((
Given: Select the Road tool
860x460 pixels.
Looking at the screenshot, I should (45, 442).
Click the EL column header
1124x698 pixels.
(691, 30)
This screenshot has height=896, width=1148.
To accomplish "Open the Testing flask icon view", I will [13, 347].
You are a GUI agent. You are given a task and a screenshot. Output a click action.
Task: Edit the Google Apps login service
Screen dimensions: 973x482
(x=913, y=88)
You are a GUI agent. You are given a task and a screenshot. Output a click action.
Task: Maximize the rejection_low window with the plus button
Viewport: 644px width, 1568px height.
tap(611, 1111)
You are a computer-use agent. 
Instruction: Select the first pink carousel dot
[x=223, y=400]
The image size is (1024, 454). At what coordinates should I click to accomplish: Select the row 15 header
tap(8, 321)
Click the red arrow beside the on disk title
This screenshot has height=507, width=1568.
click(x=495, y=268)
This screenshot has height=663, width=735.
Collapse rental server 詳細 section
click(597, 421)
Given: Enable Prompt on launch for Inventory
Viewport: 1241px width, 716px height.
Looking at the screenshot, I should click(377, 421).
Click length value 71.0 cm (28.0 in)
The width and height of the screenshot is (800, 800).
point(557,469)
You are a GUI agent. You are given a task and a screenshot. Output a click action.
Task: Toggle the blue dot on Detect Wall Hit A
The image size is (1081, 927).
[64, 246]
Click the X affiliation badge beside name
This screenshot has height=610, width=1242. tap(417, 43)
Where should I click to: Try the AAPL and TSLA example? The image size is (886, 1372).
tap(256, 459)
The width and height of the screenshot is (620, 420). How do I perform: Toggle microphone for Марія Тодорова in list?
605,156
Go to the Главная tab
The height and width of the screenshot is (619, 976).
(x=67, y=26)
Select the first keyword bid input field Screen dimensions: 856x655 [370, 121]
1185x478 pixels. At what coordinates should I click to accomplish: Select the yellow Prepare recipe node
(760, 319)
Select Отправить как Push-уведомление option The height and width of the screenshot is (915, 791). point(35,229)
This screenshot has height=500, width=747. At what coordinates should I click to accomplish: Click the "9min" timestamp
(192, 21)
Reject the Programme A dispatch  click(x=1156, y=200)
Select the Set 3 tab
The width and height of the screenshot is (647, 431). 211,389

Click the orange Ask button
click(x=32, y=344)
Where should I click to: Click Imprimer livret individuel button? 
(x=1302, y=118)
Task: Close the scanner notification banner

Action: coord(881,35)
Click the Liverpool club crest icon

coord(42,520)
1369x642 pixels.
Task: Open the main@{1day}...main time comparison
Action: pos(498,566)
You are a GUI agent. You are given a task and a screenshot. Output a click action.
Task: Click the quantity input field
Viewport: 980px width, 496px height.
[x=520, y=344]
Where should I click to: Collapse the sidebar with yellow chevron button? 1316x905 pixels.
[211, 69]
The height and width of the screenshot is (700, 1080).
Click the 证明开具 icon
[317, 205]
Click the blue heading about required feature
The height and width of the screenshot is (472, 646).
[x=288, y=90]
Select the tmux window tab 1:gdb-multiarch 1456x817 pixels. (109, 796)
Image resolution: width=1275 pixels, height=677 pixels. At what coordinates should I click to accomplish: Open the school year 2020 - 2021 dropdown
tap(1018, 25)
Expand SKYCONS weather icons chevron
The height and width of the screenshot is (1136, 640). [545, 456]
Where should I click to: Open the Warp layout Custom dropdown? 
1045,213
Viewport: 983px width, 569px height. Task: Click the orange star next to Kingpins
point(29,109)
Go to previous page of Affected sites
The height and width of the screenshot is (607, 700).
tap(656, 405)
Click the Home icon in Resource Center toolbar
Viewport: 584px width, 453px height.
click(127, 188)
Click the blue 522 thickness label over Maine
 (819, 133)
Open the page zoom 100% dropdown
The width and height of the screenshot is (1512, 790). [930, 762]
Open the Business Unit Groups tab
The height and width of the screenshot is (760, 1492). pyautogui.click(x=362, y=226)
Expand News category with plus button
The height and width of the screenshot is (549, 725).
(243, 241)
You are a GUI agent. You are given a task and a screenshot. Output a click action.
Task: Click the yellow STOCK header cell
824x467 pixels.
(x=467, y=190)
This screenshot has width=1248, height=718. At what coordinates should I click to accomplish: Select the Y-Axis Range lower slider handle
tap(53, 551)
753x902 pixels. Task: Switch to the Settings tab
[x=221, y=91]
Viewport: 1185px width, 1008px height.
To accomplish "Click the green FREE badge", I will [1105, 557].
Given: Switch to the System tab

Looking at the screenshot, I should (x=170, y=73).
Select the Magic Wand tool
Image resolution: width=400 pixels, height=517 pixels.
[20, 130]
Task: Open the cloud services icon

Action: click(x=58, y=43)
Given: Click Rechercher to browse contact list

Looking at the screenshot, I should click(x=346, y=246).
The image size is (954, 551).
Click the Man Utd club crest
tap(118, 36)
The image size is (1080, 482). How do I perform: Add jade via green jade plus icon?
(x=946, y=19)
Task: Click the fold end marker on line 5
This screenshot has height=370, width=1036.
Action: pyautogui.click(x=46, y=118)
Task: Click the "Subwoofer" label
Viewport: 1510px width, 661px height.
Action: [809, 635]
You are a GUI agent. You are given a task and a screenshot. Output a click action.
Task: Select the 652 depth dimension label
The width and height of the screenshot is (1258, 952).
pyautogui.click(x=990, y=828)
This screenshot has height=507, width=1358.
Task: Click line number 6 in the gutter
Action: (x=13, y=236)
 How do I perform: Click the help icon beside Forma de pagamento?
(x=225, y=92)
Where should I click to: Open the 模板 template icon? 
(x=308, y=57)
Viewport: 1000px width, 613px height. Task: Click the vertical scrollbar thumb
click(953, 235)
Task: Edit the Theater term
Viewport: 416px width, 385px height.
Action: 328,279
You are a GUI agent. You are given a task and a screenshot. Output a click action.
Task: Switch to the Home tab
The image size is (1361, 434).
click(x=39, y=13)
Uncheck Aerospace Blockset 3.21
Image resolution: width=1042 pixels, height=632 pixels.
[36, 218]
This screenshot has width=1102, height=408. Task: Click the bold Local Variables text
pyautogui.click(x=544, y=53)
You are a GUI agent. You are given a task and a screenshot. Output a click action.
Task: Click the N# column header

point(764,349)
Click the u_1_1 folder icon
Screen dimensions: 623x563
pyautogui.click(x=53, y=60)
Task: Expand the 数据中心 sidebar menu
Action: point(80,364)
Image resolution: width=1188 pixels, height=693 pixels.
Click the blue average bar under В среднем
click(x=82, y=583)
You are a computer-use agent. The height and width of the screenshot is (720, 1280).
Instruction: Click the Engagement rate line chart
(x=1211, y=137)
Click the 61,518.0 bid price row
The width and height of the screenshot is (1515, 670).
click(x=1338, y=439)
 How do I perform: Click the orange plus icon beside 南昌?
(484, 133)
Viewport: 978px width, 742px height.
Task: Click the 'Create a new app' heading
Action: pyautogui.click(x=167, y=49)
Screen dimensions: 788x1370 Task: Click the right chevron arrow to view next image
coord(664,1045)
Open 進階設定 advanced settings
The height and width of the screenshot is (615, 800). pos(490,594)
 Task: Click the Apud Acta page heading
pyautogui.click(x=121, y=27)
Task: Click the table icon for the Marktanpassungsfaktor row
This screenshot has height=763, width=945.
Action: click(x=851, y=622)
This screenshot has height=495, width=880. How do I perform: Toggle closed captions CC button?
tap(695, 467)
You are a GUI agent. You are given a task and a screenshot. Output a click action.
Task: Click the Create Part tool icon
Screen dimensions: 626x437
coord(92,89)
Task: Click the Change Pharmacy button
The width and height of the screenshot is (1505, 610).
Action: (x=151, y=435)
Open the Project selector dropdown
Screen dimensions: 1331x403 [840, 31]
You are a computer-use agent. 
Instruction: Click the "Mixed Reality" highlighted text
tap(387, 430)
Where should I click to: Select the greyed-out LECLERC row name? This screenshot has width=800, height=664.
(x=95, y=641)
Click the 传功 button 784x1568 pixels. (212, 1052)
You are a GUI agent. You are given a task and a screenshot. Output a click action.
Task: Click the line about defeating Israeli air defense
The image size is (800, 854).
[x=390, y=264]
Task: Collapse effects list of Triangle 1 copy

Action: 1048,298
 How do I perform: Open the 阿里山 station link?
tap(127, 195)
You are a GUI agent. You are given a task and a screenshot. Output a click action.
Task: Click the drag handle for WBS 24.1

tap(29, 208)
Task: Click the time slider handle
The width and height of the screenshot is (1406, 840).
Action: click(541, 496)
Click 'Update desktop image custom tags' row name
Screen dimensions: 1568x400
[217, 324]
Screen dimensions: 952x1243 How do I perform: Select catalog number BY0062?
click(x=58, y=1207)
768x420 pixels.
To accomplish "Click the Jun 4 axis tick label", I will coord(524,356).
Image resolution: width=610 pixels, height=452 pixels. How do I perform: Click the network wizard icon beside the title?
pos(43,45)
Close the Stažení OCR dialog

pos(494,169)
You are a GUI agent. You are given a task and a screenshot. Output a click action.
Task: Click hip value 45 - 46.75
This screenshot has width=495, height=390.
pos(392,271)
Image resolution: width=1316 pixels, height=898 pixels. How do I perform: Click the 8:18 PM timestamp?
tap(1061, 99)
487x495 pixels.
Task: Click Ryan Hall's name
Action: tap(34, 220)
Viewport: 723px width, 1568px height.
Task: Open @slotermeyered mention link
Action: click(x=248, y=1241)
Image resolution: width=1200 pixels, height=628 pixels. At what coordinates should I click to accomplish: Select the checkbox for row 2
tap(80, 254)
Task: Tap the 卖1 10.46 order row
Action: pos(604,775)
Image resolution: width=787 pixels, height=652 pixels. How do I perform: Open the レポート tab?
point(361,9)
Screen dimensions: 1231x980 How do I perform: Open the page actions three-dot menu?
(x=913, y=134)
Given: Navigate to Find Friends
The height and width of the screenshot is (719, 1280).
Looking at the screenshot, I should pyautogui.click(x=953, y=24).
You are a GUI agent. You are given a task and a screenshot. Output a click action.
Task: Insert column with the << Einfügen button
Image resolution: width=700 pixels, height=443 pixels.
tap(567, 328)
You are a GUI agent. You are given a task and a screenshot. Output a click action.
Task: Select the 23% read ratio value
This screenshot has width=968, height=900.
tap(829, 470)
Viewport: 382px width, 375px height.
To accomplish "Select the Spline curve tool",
))
WHAT IS NEEDED:
Only a number is wanted here: the count of lines in the material above that contain "Edit".

SOLUTION:
2